**目標 A**
記録のうち、"Viewport: 1456px width, 819px height."を含む行で始まり"pos(879,785)"を含む行で終わる部分を、1行を1つの文字列とするJSONのリストにまとめてください。空行は入れないでください。
══════
母親が重たい、干渉が辛い。母子関係に悩む中高生が自分らしく生きていくためのヒント

専門家に聞く

2021/09/07

延々と母親の話し相手をさせられる。母親にひどく干渉され、自分の意見を否定される。大好きな母親が、なぜかちょっと重い……。在宅時間が増えたコロナ禍、母子関係の悩みが深刻化しています。

「母が気に入る自分でなければいけないと思い込んでいませんか? 何でもかんでも子どもが我慢をする必要はありません。親と子どもの人生は、それぞれ別のものなのですから」

こう話すのは、長年、スクールカウンセラーとして多くの悩みに寄り添ってきた臨床心理士、公認心理師の下地久美子さん。

母親はなぜ重たい存在になりがちなのでしょう? 母子関係に悩む中高生が、母親とちょうどよい距離を取り、自分らしく生きるためのヒントを下地さんに教えていただきました。

コロナ禍、母子関係に悩む中高生が増えている理由

――コロナ禍、中高生がストレスを感じやすくなっているというニュースを目にします。母子関係に悩む中高生も増えていますか?

コロナ禍で、母子関係など家庭内に悩みを抱える子が増えているのを感じます。背景にあるのは、コロナ禍の家庭環境の変化です。

親がリモートワークになってともに過ごす時間が増えたり、失業など収入面で不安定になったりすることで夫婦仲をこじらせ、その影響が子どもに及んでいることもあるようです。ストレスによる家庭内の緊張が、DVや育児放棄、母子関係の悪化といった形で現れていると考えられます。

――そもそも、母子関係に悩む中高生たちはどんなことに苦しんでいるのでしょうか。
══════
**目標 B**
抜粋によると、コロナ禍で母子関係などの悩みを抱える子が増えている背景には何がありますか。

**演習用資料**
══════
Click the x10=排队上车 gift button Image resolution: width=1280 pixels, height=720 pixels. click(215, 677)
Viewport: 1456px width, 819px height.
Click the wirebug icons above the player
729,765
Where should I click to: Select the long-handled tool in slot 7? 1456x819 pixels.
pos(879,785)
══════
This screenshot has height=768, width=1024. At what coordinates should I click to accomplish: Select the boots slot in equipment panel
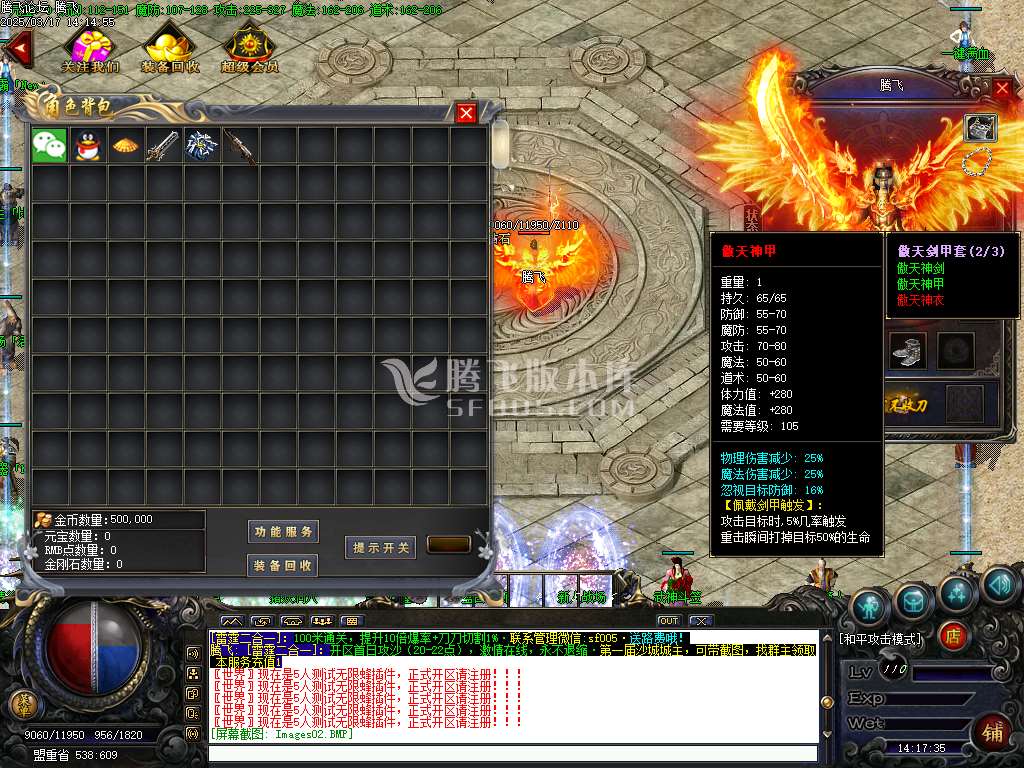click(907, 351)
══════
**回答全文 A**
[
  "Viewport: 1456px width, 819px height.",
  "Click the wirebug icons above the player",
  "729,765",
  "Where should I click to: Select the long-handled tool in slot 7? 1456x819 pixels.",
  "pos(879,785)"
]

**回答全文 B**
コロナ禍による家庭環境の変化です。